## TEXTAUSZUG
Vor wenigen Wochen haben die Gewerkschaft Verdi und der kleine Arbeitgeberverband BVAP, die Bundesvereinigung Arbeit- geber in der Pflegebranche, einen Tarifvertrag geschlossen, der Lohnsteigerungen von bis zu 8 Prozent über dem Tarifvertrag des öffentlichen Dienstes vorsieht. Bundesarbeitsminister Hubertus Heil wollte diesen Tarifvertrag für allgemeinverbindlich erklären. Das lehnte die katholische Wohlfahrtsorganisation Caritas ab.
Von Uli Schulte Döinghaus (mit epd)
Normalerweise nimmt kaum jemand zur Kenntnis, wenn ein Gremium des katholischen Wohlfahrtsverbandes Caritas etwas beschließt oder ablehnt. Anders am 25. Februar, als die Dienstgeber (Arbeitgeber) der „Arbeitsrechtlichen Kommission“ der Caritas „Nein“ zu einem allgemeinverbindlichen Tarifvertrag in der Altenpflege sagten. Das „Ja“ der Dienstnehmendenvertreter („Arbeitnehmende“) in der Caritas-Kommission reichte nicht aus.
Die Arbeitsrechtliche Kommission der Diakonie beschloss daraufhin, nichts zu beschließen. Die Dienstgebenden in deren Arbeitsrechtlichen Kommission hätten die Abstimmung abgelehnt, so der Sprecher der Mitarbeiterseite, Andreas Korff, dem epd. Die Mitarbeiterseite habe abstimmen und ein Zeichen für einen Branchentarif setzen wollen. Wegen der Ablehnung der Dienstgeberseite sei aber keine Mehrheit zustande gekommen. In der Kommission der Diakonie sitzen je zwölf Mitarbeitenden- und Dienstgebendenvertreter. Ein flächendeckender und allgemeingültiger Branchentarifvertrag „Altenpflege“ ist vom Tisch.
Die Vorlage dafür sollte eine tarifliche Vereinbarung zwischen der kleinen Bundesvereinigung Arbeitgeber in der Pflegebranche (BVAP) und der Gewerkschaft Verdi geben. Darin wurden für dieses Jahr etwa Mindestlöhne zwischen 12,40 Euro (für Pflegehilfskräfte) und 16,10 Euro (für Pflegefachkräfte) ausgehandelt, im übernächsten Jahr jeweils zwei Euro mehr. In privaten, gewinnorientierten Pflegeunternehmen werden zumeist niedrigere Löhne und Gehälter bezahlt. Bei Caritas und Diakonie wird durchweg etwa zehn Prozent besser entgolten.

## GESTELLTE AUFGABEN
1. An welchem Tag lehnten die Dienstgeber der Arbeitsrechtlichen Kommission der Caritas laut dem Textauszug den allgemeinverbindlichen Tarifvertrag in der Altenpflege ab?
2. Schreibe einen Abschnitt des Textauszugs wörtlich ab: Beginne bei den Worten „Die Vorlage dafür“ und höre nach den Worten „Prozent besser entgolten.“ auf.
Das Material spielt hierfür keine Rolle.

## DATENABSCHNITT
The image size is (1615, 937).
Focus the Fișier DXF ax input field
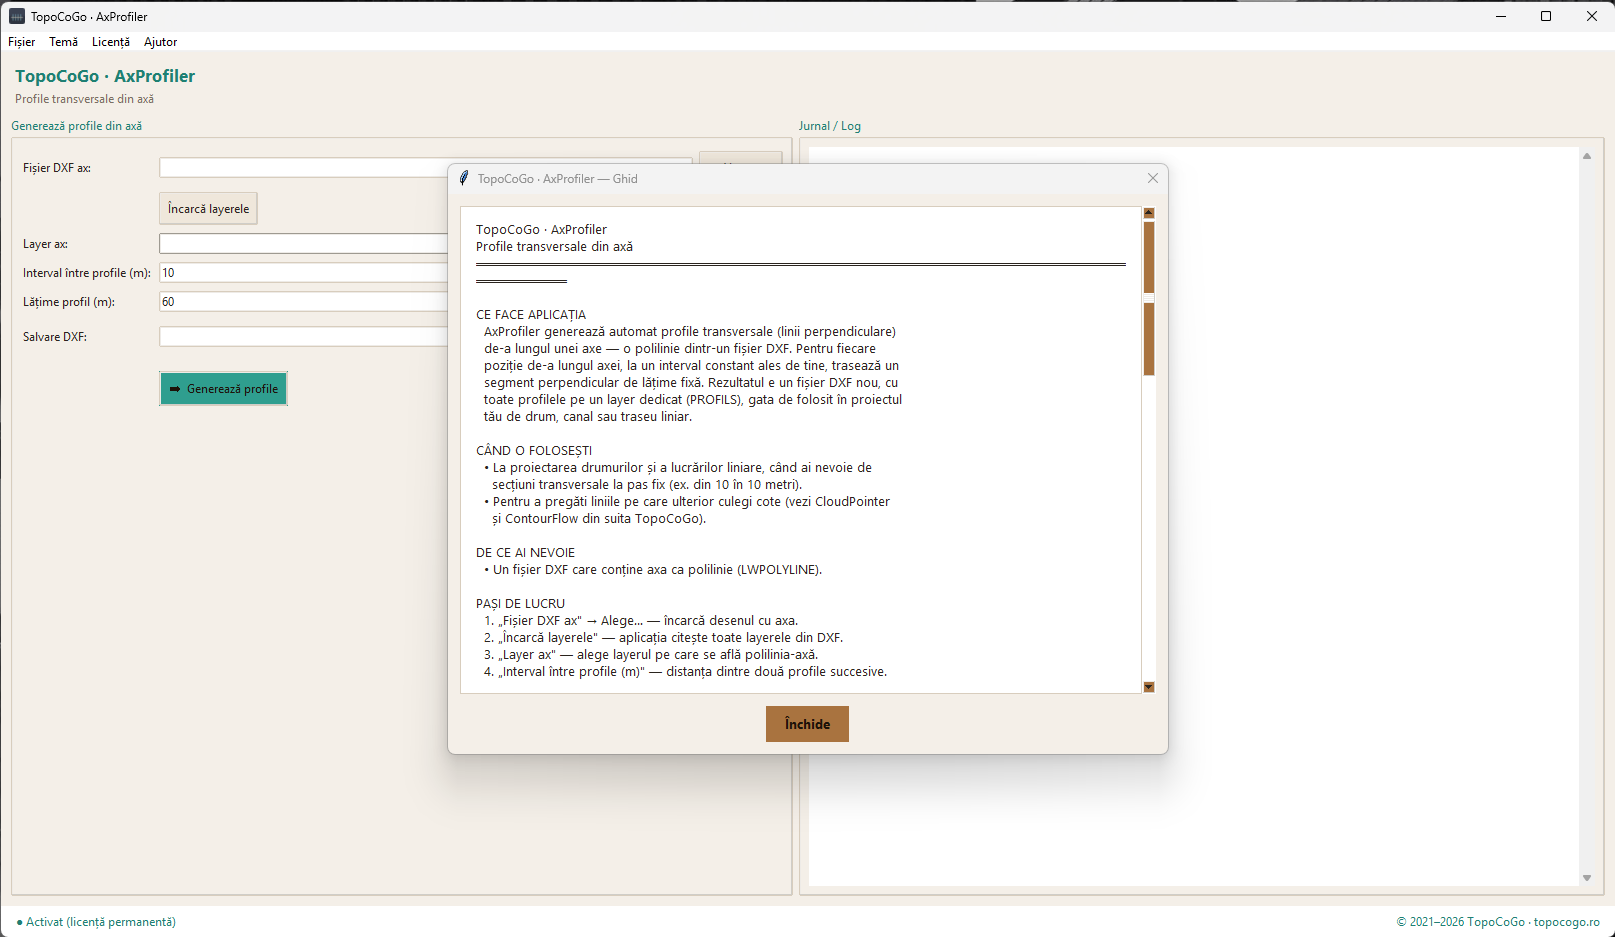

## VOLLSTÄNDIGE ANTWORTEN
1. Am 25. Februar.

2.
Die Vorlage dafür sollte eine tarifliche Vereinbarung zwischen der kleinen Bundesvereinigung Arbeitgeber in der Pflegebranche (BVAP) und der Gewerkschaft Verdi geben. Darin wurden für dieses Jahr etwa Mindestlöhne zwischen 12,40 Euro (für Pflegehilfskräfte) und 16,10 Euro (für Pflegefachkräfte) ausgehandelt, im übernächsten Jahr jeweils zwei Euro mehr. In privaten, gewinnorientierten Pflegeunternehmen werden zumeist niedrigere Löhne und Gehälter bezahlt. Bei Caritas und Diakonie wird durchweg etwa zehn Prozent besser entgolten.